● Latihan Singkat: Kembalikan tanpa perubahan bagian tulisan tentang ujian nasional di antara "Setelah melalui pekan-pekan" dan "ke dalam diri.", termasuk kedua ujungnya.

UN dan Ujian Kejujuran

Oleh: Lita Mariana

Setelah melalui pekan-pekan menegangkan, saya mulai mengurai kekusutan satu per satu. Ujian nasional adalah topik terhangat. Baik UN maupun hasilnya, sama-sama memiliki banyak sisi yang dapat digali untuk belajar. Guru -dan tentunya penentu kebijakan sistem pendidikan Indonesia- harus introspeksi. Murid tak kalah wajib untuk menilai ulang ke dalam diri.

Untuk pertama kalinya -setelah entah berapa lama- SMA Negeri 8 Jakarta tidak meluluskan beberapa siswanya. Begitu juga banyak SMA yang diunggulkan lainnya. Penyebab ketidaklulusan bukan hanya nilai UN, tapi juga Ujian Sekolah. Jika lulus UN namun tidak lulus US, penilaian yang diberikan tetap ‘tidak lulus’.

Entri data:
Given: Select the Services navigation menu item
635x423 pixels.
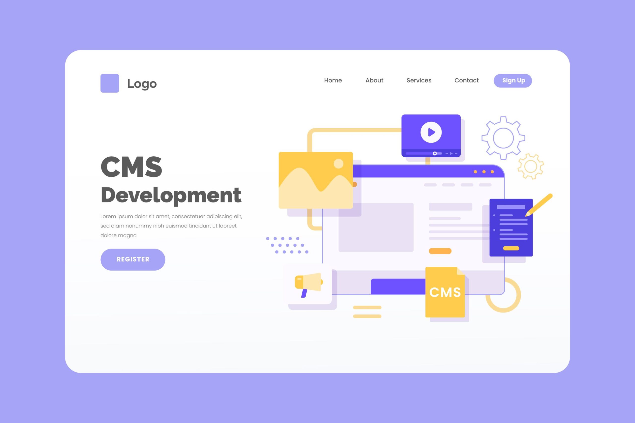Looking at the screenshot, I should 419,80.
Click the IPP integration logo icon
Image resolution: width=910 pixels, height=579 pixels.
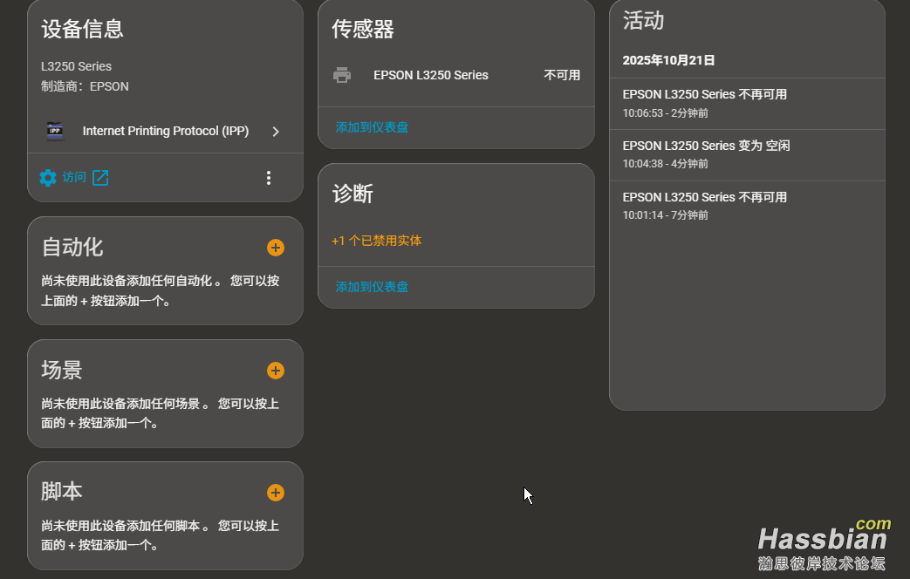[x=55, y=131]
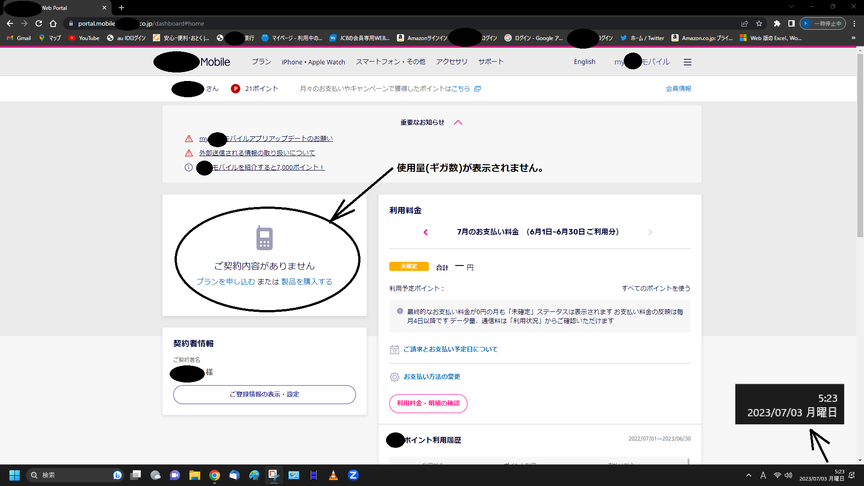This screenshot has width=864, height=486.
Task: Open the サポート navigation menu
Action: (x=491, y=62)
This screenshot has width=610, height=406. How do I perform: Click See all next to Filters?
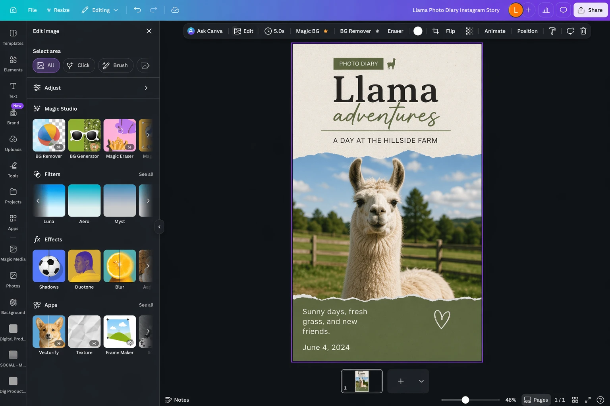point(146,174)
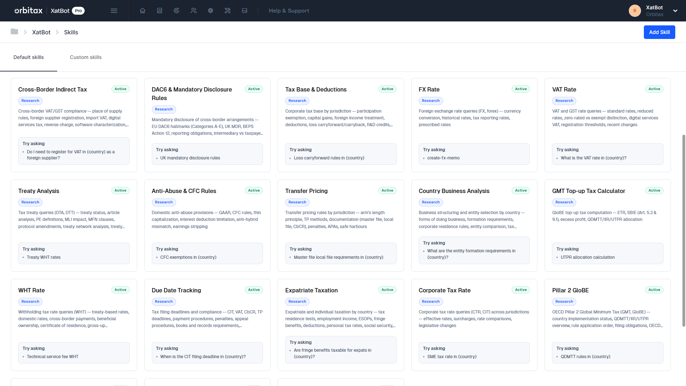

● Jawaban Latihan:
Setelah melalui pekan-pekan menegangkan, saya mulai mengurai kekusutan satu per satu. Ujian nasional adalah topik terhangat. Baik UN maupun hasilnya, sama-sama memiliki banyak sisi yang dapat digali untuk belajar. Guru -dan tentunya penentu kebijakan sistem pendidikan Indonesia- harus introspeksi. Murid tak kalah wajib untuk menilai ulang ke dalam diri.